May 2018 commemorates 50 years since the student demonstrations in Paris, which saw Charles de Gaulle flea his own country and head for Baden Baden

The following link provides access to a wonderful piece of reflective journalism and features the work and thoughts of Jean-Paul Sartre:


When the rich wage war, it's the poor who die - Sartre

Lindsay F Bond

Inevitable, inescapable, even inexpungible as process of humanity’s societal fundament, especially of hitherto cultures in PNG, and will prevail, is the ‘sit and talk’ stated by Michael, no matter the title, the descriptor and the precedents elsewhere nominally anarchic.

Of quality and particularity, variance accompanies, e.g. actually sitting.
Of reach and efficacy, limits constrain, e.g. volume, receptivity, attentiveness.
In essence, the lands of PNG hitherto heard converse significantly constrained.

Where Phil postures a prospective of converse contained not by contour of terrain but by commercial contortion (and odiously according to Raymond Sigimet *), abrogation of both electoral participation and fidelity would rob the State as surely as the avoidance of a truth intended in the noble word ‘equity’.

* see: http://asopa.typepad.com/asopa_people/2016/06/foul-haus-tambaran-monster-farting-on-an-undeserving-png.html

Bernard Corden

Come back Emma Goldman rise up old Joe Hill
The barricades are going up they cannot break our will
Come back to us Malcolm X and Martin Luther King
We're marching into Selma as the bells of freedom ring

Steve Earle - Christmas Time in Washington

Philip Fitzpatrick

I think that sooner or later any political system becomes corrupted and I don't doubt that anarchy would be the same. George Orwell neatly demonstrates this in his novel 'Animal Farm'.

I'm not so sure that traditional PNG societies were so riven with superstition and violence as to fit Hobbes' famous description.

And, of course, modern PNG society is still very superstitious and violent, despite democracy (or maybe because of it).

As we seek a post-capitalist alternative the two single things we will have to guard against are the human tendencies to greed and power.

- **LISTED ENTRIES**
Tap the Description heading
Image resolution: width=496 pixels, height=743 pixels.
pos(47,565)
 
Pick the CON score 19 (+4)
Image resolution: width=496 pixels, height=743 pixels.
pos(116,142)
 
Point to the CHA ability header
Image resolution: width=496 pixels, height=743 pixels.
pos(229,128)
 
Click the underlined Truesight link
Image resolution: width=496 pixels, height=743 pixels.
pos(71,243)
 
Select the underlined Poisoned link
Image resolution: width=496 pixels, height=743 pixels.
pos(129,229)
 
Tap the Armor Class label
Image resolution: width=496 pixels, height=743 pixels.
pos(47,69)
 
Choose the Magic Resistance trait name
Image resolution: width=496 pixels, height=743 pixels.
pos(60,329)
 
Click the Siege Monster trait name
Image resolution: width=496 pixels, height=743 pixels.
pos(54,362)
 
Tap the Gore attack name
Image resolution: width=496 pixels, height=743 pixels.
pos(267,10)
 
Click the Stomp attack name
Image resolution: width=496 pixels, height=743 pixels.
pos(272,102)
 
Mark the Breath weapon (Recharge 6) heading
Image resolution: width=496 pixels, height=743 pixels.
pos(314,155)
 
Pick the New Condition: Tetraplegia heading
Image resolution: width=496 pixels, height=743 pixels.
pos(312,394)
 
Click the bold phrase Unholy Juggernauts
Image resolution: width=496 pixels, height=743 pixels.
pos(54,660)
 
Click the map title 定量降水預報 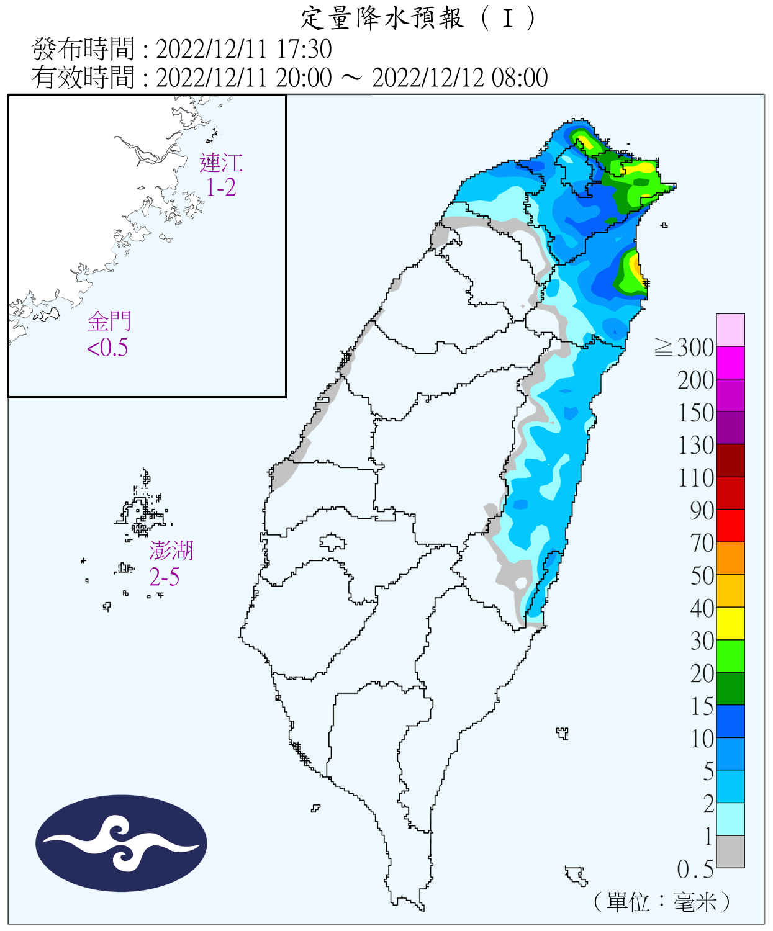pos(382,18)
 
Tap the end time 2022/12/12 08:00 pos(459,78)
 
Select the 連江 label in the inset pos(221,163)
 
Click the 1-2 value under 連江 pos(221,187)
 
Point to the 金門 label pos(109,322)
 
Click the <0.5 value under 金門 pos(107,348)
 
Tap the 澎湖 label pos(171,551)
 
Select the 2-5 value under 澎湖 pos(165,577)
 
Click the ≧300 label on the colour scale pos(684,348)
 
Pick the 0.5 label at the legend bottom pos(695,870)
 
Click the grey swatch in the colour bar pos(730,852)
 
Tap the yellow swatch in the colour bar pos(730,623)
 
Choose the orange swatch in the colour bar pos(730,558)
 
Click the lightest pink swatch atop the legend pos(730,330)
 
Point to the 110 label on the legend pos(696,478)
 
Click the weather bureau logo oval pos(121,843)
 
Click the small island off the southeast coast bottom pos(576,875)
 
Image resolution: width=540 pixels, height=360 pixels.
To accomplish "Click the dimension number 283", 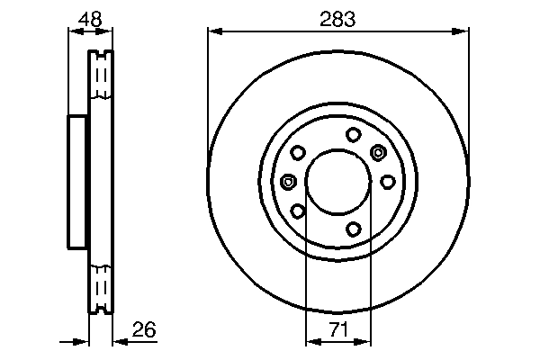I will [x=338, y=16].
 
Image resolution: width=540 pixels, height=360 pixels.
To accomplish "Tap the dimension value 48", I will [x=89, y=16].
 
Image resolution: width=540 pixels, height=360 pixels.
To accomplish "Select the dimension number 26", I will [x=143, y=330].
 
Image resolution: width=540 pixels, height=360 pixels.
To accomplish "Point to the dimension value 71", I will [x=338, y=330].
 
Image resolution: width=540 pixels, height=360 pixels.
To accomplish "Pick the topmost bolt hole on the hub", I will [x=353, y=134].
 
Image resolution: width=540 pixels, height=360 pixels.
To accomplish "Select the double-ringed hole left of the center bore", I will [x=288, y=182].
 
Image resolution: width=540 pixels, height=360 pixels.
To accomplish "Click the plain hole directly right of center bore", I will [x=387, y=182].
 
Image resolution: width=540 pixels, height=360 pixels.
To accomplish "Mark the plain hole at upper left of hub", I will [x=297, y=153].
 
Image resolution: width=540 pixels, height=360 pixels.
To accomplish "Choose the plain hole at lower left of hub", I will [x=297, y=212].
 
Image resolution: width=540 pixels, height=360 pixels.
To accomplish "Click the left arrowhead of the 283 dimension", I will [x=214, y=32].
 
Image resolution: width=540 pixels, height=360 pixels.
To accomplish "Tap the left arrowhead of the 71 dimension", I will [x=311, y=342].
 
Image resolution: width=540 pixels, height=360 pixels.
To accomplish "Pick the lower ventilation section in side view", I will [x=101, y=288].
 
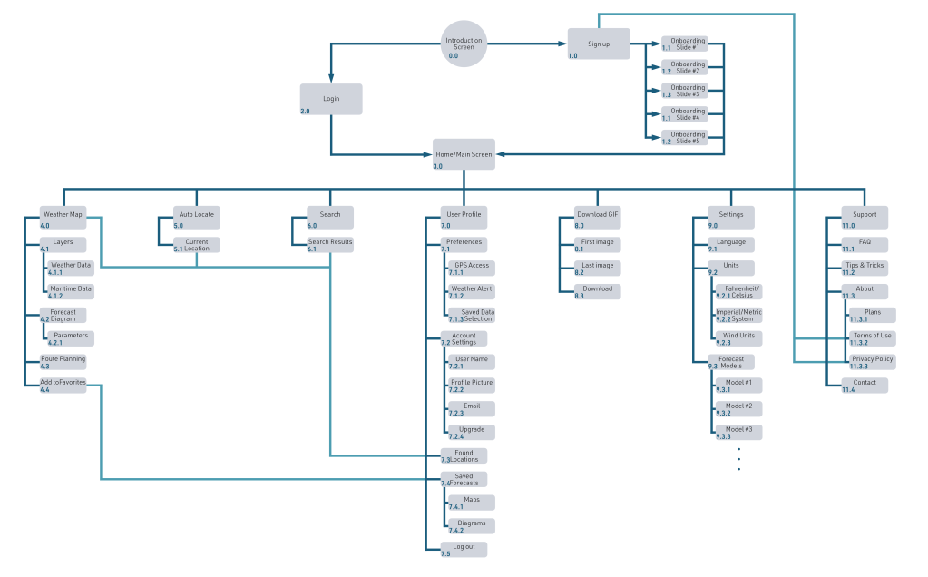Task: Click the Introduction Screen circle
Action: [464, 43]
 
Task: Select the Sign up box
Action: [599, 44]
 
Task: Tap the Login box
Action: [331, 99]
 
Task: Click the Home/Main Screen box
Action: [464, 154]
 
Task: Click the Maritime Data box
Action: [71, 290]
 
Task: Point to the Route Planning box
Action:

- **WHAT YOU NEED TO DO**
a: In the comment thread, which novel does Philip Fitzpatrick say shows that political systems become corrupted?
b: Continue the comment thread from its last sentence.
The listing was drawn from a separate source.

- **RESPONSES TO THE TASKS**
a: George Orwell's 'Animal Farm'.

b:
I'm pretty sure we won't be able to do that.

Michael Dom

I agree, we have been duped. Clan leadership was always a fluid dynamic for contribution, reciprocation and negotiation for net benefit.

Capitalism relies on democracy to keep it fed, after which it becomes a self perpetuating cycle relying on individual avarice.

Anarchy may be in some ways a more negotiable option if it leads to the individual being less of a proponent, along the lines of communism, but not quite.

Nevertheless, anarchy would also rely on 'leaders' or 'clan elders' what-have-you, willing to work for the best outcomes of their various groups and to be willing to not only sit and talk about how they can do what benefits each group and all collectively, but also to actually commit to do it.

It appears that when the situation becomes more dire, the need for anarchy becomes more apparent and its practicality more workable.

Capitalism may have gained its standing in socio-political organisation by providing the notion that the best benefit for all was economic.

We are learning that the economy and economic growth is not everything we need if it means sacrificing important environmental and social goods and services to our own detriment as functioning societies.

Chris Overland

The central idea of anarchism in its various forms is that there should be no state which imposes its authority upon individuals. Instead, anarchists believe that people can govern themselves through voluntary associations of various forms.

To some degree, pre-colonial PNG would fit within the anarchist philosophy: there was no state to oppress the people and they typically lived within small, communalist, self governing societies.

Unhappily, this did not result in some sort of Arcadian idyll for the people. In practice, they were governed primarily by superstition, a not irrational fear of others and a good deal of systemic violence.

It was a natural state that, as Thomas Hobbes famously opined, resulted in a life that was all too frequently poor, nasty, brutish and short.

The sad fact is that human beings typically do not handle unfettered freedom very well at all. There is a horrible tendency to conclude that one's own best interests are best served by subjugating others. Put more crudely, the powerful soon come to dominate the weak.

History contains a depressing litany of examples where a combination of religious manipulation, coercion and brute force have been used by ruthless, power hungry and violent men to create societies which they could control to their advantage.

In many respects, the modern nation state is a reaction to such forces. It is usually sufficiently large and robust enough to resist the violent imposition of control by a small minority of opportunists, ideologues and adventurers.

Nevertheless, there are many examples where even quite large and well established nation states can be suborned and brought under the control of authoritarian regimes.

Venezuela is a prime example, as is Zimbabwe and, to some extent at least, Russia.

The Peoples Republic of China is perhaps the foremost example of the modern era, with its current President now emerging as the dominant and controlling figure of an ostensibly communist regime.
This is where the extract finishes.